## Selected extract
+ + + +
Kennel club standards
- Société Centrale Canine: standard
- Fédération Cynologique Internationale: standard

= Artois Hound =

The Artois Hound or Chien D'Artois is a medium-sized breed of dog. A scent hound, the Artois was bred in northern France as a pack hunter. It is a rare breed today, but was popular in France before the 20th century. The breed was heavily crossbred and had to be reconstructed in the 1970s to more closely resemble the historical breed.

==Characteristics==
The Artois is a medium-sized, muscular dog, about 53 to 58 cm high at the withers and 28 to 30 kg. It has a square-shaped muzzle and long, low-hanging ears. Its tail is long and carried upwards in a sickle shape. The coat is short and typically dark fawn tricolor, "similar to a hare or badger."

A scent hound, the Artois is a small pack hunter with a strong pack instinct. It has been used to hunt small game, as well as deer and wild boar. Like many hounds, it has a loud musical bark.
+ + + +
Please continue the article on the Artois Hound, starting after its last sentence.

## Input data
+ + + +
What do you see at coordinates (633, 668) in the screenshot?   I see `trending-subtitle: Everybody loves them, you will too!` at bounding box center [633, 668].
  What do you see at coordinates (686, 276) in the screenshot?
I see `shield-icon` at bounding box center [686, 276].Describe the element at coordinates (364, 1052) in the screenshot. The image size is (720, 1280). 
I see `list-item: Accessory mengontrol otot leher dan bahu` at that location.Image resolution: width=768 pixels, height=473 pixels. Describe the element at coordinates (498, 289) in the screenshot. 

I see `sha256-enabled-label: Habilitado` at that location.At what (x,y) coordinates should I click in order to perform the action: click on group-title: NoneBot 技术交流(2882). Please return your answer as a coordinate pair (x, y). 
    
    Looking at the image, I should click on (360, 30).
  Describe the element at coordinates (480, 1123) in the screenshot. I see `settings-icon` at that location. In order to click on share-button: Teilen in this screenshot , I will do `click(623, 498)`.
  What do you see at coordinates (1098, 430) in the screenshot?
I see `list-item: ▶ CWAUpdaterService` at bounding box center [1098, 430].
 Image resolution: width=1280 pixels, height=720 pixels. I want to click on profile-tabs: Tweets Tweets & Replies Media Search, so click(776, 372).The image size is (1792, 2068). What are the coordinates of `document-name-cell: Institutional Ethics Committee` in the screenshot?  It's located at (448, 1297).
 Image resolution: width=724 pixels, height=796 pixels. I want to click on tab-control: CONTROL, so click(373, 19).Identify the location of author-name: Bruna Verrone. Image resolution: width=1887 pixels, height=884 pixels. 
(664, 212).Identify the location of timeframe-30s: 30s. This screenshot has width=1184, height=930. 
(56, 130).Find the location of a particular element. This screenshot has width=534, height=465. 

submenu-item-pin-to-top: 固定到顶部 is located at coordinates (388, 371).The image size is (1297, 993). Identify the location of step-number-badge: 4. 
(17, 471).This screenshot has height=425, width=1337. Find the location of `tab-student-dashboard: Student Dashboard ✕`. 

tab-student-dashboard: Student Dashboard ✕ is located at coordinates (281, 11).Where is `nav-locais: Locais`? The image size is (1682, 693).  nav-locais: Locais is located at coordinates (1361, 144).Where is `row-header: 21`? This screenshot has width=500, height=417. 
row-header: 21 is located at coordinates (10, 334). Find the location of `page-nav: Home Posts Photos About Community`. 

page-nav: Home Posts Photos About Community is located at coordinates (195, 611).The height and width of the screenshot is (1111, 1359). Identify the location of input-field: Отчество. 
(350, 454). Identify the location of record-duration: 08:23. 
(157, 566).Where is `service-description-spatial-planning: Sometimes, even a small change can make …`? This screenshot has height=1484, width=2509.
+ + + +
## Reply
==History==
The Artois Hound are from Artois, in northern France. A similarly named dog was referenced as early as 1609, with Prince Alexandre de Gray mentioning "a pack of little d'Artois dogs" in a letter.

Engraving of the original D'Artois Hound.

During the 19th century, the Artois Hound was increasingly crossbred with British breeds. Le Couteulx de Canteleu, in the 1890 Manuel de Vénerie Française, writes that it was difficult to find a purebred Artois, but the breed remained one of the best breeds for hare hunting. In the 1880s, Ernest Levair in Picardy had attempted the re-establishment of the old Artois type. Another prominent breeder contemporary to Levair, Mallard also bred Artois, but his dogs were much less similar to the historical descriptions of the breed. Despite these efforts, however, WWII was very damaging for the breed and after the Second World War, the Artois was all but extinct.

In the 1970s, a few aficionados, in particular Audrechy, decided to reconstitute the breed from a few remaining specimens, including those of the Prince de Conde. Thanks to these efforts, the modern-day Artois closely resembles the original.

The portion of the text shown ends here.